Understand the pros and cons before signing on the dotted line

Q: If I take out a reverse mortgage, does the bank own my home? 

A: No, the title remains with the borrower. When your home is sold, you or your estate will need to repay the lender any cash you received from the reverse mortgage, plus interest and other fees. Any remaining equity in the home belongs to you or your heirs.

Q: Do I still need to pay my property taxes and home insurance with a reverse mortgage?

A: Yes. Reverse mortgages are not like regular mortgages in which insurance and taxes are paid out of an escrow account, so you would have to pay those expenses. If for some reason your homeowner's insurance has lapsed, you will need to reinstate your policy. You also need to be current on any homeowner's association fees.

Q: When do I have to pay back a reverse mortgage? 

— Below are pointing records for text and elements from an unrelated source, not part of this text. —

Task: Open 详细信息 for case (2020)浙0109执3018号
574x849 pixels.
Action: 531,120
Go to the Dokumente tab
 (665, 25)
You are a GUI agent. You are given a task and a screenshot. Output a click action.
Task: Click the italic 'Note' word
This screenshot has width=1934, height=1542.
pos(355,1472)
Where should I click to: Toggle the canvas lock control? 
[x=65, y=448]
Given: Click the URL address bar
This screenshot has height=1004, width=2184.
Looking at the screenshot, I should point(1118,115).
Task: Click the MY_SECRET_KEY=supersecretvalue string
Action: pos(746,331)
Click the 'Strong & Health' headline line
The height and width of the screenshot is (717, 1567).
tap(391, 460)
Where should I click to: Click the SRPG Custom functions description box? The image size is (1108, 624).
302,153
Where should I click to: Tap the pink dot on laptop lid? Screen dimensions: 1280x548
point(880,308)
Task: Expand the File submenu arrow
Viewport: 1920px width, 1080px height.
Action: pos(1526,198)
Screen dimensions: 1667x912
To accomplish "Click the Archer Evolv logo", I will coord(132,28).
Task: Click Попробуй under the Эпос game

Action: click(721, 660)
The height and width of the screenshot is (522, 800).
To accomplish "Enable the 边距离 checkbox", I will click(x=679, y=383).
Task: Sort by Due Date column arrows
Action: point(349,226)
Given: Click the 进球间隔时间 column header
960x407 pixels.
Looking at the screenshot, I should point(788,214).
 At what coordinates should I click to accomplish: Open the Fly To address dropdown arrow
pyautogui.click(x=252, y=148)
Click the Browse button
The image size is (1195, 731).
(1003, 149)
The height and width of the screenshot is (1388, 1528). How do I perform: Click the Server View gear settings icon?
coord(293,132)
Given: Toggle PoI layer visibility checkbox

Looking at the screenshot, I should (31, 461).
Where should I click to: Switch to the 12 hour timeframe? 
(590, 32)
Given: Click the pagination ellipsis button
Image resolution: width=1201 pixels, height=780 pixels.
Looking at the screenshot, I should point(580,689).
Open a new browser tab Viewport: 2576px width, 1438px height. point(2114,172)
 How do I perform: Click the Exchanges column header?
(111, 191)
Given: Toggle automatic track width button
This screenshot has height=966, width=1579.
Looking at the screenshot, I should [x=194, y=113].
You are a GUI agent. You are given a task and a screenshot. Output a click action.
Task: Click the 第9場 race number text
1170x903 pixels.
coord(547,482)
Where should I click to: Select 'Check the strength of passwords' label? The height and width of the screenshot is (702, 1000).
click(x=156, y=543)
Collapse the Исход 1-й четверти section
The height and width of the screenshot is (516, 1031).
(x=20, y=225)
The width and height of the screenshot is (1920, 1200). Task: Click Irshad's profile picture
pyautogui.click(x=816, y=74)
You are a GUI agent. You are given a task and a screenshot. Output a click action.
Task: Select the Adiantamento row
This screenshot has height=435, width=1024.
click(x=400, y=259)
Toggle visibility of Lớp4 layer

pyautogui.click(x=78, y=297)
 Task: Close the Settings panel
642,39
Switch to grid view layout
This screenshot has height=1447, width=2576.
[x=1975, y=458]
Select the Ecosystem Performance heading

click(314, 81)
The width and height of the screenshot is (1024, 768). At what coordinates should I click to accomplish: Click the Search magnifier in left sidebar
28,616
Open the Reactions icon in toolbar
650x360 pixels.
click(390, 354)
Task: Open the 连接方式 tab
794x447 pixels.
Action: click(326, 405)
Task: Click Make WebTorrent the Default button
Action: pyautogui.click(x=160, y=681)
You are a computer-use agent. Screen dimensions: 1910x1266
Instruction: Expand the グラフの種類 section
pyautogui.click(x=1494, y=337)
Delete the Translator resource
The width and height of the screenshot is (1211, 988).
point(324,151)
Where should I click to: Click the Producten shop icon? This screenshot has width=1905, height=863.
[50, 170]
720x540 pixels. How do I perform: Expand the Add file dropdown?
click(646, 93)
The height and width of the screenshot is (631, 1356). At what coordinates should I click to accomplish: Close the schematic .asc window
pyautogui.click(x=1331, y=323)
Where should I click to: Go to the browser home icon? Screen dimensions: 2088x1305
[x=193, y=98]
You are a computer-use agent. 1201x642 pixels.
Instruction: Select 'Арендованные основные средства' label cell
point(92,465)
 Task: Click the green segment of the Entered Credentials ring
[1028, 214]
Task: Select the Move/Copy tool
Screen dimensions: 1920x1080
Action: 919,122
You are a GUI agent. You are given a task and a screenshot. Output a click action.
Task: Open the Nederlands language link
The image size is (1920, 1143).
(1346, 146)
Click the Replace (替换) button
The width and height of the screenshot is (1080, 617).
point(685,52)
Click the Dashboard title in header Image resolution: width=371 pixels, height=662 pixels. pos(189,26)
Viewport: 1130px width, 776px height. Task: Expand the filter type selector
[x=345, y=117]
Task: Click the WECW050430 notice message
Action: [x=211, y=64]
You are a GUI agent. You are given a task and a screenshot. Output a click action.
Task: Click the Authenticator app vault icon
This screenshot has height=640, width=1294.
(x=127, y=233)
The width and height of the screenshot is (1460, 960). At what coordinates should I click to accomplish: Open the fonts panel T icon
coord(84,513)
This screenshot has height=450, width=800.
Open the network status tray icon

A: When you die, sell your home or permanently relocate. The loan also becomes due if you default on the loan by not paying your property taxes or homeowner's insurance, or if the property conditions deteriorate and necessary repairs are not made.

Q: Are reverse mortgages expensive?

A: There are substantial upfront fees (i.e., mortgage insurance premiums, loan origination fees and closing costs) with these loans, as well as ongoing fees (mortgage premiums, interest and servicing fees), during the course of the loan. Before you take out the loan, you have to consider how much you will pay in fees so you have enough to cover your expenses.

For example, the standard HECM loan charges a 2 percent mortgage insurance premium up front on the home value – not the amount borrowed – as with regular forward mortgages. For example, if you own a $400,000 home, the upfront MIP would be $8,000 – whether you borrow $30,000 or $200,000.